The fact that the ETF has been engaged with Ukraine during all these tumultuous years puts it in a very strong position to continue assisting the development of Ukraine’s education, skills and employment markets in the future.

As Georgios Zisimos points out:

"The ETF has been working in Ukraine for many years and we’ve seen big developments: the development of their qualifications system, discussions about decentralisation and optimisation of VET. We’ve seen the use of the Torino Process as a policy tool that can drive polices, the development of a work-based learning system, and we've seen the green sustainability agenda growing in the VET system.”

After Russia’s invasion the ETF was able to switch to supporting an emergency package to help internally displaced people find jobs, doing this through the support of their qualifications and through online courses leading to micro-credentials.

“The emergency continues, so this work goes on. We have expanded the number of online VET courses that we provide – and now we have eight micro-credential courses for use within Ukraine, delivered in partnership with other organisations and countries.”

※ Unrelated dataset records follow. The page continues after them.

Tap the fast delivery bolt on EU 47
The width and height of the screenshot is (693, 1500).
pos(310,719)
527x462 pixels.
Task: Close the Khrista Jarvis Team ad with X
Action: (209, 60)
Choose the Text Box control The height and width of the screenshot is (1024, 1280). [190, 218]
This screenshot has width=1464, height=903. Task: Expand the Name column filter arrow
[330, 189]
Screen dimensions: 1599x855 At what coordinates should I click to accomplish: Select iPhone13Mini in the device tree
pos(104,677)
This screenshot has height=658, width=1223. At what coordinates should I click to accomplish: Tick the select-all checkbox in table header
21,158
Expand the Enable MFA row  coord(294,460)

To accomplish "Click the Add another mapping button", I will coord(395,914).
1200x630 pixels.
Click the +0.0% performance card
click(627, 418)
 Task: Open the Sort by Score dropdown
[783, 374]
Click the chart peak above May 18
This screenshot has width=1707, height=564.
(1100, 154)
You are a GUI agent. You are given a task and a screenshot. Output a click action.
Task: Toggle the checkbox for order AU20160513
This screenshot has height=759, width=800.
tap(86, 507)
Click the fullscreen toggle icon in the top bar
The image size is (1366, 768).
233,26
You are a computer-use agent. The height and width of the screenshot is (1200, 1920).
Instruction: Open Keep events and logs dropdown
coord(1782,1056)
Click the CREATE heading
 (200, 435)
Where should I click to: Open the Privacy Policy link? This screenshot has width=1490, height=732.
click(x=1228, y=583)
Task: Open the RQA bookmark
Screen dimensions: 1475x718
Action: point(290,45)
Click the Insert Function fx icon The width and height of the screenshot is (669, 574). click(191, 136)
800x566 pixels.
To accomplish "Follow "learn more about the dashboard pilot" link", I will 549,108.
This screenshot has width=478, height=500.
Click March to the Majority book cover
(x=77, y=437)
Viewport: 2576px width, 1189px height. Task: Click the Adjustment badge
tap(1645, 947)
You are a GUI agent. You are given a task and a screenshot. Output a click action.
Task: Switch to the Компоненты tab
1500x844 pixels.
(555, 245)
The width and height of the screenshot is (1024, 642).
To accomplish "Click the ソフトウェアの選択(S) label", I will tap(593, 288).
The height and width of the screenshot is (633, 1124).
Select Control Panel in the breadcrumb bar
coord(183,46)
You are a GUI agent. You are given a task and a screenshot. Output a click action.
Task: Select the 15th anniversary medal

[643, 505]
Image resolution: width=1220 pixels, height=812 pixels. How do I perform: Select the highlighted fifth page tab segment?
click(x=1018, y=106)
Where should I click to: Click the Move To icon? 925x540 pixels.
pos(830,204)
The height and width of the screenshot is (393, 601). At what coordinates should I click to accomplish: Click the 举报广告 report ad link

And support for Ukraine’s candidature for EU membership has not been shelved because of the war:

“The ETF is supporting Ukraine to build up its capacity for accession; we also provide to the EU information and support for their accession chapters 26 (education) and 19 (labour market).”

“This year,” Zisimos adds, “the ETF has started working to support Ukraine further in recovery and reconstruction in the short and long term – we do that in cooperation with the EU under the Ukraine facility (instrument for managing funds), and Ukraine Plan (priority for actions that will be funded, designed by the Ukrainians).”

After more than 20 years of engagement with Ukraine, the ETF is in a good position to continue supporting the country develop its education, skills and labour markets in the future.